File and folder conventions.

This page will showcase how to store and save your dataset.

The key to managing your data is to make sure it is safe, findable and reusable. Best practice is to create a hierarchical file structure. This structure involves a main project folder that contains the data, metadata and project files. This process adds additional levels of organization to your files and structure the project.

For folder titles, use whatever makes most sense for your data, be as descriptive and clear as possible, and name the folders as if others were to use them.

Best practice dictates that you will also need to include descriptive materials about your project. This is more commonly known as metadata.

Create a folder for your project, then folders for your materials. Be sure to create a folder containing the metadata about your materials.

File Organisation

Like file naming, consistency is key. Organise files in a way that makes sense within the context of your project, but would also make sense to someone who was not intimately familiar with your project.

How files are nested in directories can be dependent on the number of files you are working with, and what aspect of those files is most important for analysing or re-using the information in them.

For instance, if you have hundreds of thousands of image files collected over many years from many different locations, you may want to organize first by year, then month, then location. You could also organize them entirely by date, and include the location in the filename. Alternatively, organize by location, and only include the date in the filename.

If you are working on a collaborative project, make sure all collaborators are using the same principles to organize and name files!

Folder Naming conventions.

Folder naming conventions are similar to those of file naming.  Folder names will broadly be more descriptive and will include the name of the project, the name of each element of the project and who is responsible for the content.

Do not use spaces in folder or file names. Use hyphens or underscores instead. Be sure to note the date of file creation and to show the dates of any changes, when using dates use the ISO standards of YYYYMMDD, you only need to be as detailed as required but, as a minimum use year and month. For projects with lots of similar files, more dates will be needed to keep track of your research.
If you are working with analysed data sets then noting if the data is in its raw or analysed state is very important.


Metadata

The following is the ARDC definition of metadata

What is metadata?

While generally ‘meta-data’ is summarised as ‘data about data’, what does that actually mean?

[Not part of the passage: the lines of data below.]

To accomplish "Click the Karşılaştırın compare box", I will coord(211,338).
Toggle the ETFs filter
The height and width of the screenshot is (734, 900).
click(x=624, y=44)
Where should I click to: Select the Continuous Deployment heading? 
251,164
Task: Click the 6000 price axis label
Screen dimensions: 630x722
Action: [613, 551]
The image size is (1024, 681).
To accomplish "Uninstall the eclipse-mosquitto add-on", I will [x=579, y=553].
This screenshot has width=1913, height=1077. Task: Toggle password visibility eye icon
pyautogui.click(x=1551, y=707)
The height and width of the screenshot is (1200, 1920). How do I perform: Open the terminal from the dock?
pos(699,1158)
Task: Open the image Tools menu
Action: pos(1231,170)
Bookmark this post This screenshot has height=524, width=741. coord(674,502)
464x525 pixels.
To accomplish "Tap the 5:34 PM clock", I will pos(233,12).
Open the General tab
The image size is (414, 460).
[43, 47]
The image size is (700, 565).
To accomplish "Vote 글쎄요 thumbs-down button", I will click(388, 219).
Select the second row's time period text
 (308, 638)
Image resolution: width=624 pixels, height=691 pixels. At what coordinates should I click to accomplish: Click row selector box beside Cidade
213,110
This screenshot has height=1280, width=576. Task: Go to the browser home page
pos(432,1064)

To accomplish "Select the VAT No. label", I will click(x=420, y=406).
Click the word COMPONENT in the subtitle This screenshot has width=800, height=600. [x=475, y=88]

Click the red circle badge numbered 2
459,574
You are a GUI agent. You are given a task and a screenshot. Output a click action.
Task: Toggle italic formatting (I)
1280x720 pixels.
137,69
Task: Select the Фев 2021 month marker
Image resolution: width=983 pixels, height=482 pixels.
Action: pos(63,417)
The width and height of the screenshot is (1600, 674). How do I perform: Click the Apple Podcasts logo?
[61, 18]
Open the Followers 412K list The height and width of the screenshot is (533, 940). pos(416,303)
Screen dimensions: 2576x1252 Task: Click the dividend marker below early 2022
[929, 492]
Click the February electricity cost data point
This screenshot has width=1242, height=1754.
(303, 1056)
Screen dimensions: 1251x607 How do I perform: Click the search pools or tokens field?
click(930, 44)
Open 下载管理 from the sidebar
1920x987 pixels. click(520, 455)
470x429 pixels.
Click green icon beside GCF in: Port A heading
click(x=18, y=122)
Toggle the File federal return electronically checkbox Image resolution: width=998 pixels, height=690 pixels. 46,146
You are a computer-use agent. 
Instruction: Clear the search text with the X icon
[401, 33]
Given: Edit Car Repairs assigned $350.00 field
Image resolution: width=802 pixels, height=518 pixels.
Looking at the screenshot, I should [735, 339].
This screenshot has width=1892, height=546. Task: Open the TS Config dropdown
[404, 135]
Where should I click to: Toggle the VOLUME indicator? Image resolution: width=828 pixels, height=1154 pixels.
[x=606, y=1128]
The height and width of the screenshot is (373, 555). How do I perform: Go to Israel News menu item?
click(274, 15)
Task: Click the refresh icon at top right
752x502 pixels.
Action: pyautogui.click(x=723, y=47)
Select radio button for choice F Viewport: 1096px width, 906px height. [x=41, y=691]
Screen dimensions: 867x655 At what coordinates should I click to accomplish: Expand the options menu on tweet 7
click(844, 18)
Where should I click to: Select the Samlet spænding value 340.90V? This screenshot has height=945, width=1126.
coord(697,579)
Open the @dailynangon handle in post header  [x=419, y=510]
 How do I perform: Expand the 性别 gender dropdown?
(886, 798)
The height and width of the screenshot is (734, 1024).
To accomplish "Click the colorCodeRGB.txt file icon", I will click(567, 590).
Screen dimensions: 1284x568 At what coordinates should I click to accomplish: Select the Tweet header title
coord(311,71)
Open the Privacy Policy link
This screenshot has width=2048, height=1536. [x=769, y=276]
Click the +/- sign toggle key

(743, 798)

  • Metadata is information about an object or resource that describes characteristics of that object, such as content, quality, format, location and access rights
  • Metadata can be used to describe physical objects (pot shards, specimens etc.) as well as digital objects (documents, images, datasets, software etc.)
  • Metadata can take many different forms, from free text (e.g. a read-me file) to standardized, structured, machine-readable, extensible content ands.org.au 3
  • Metadata is analogous to any other form of data, in terms of how it is created, managed, linked and stored
  • Metadata is associated with the data it describes. It can be embedded within the data file or recorded a separate text/spreadsheet file that is linked to the collection of data files it describes or contained in a catalogue record that points to the research data collection.

(ARDC 2016 Metadata  https://www.ands.org.au/__data/assets/pdf_file/0004/728041/Metadata-Workinglevel.pdf  Pg 3)

Why do we need metadata?  Metadata increases reuse and accessibility of data sets.

Why do you need metadata? You need project metadata to tell users what is in each folder, how you found the materials, when you found the materials and why these materials are useful.

What are some common metadata standards?

There are a variety of metadata schemas available to assist you in creating the metadata for your project.

Most commonly used is Dublin core https://www.dublincore.org/
There is also the DDIAlliance specifically for social science metadata https://ddialliance.org/

Storage and saving of Metadata?
The metadata for your project needs only to be saved in your project files. It can be as simple as a text document outlining and containing the necessary materials to describe your project.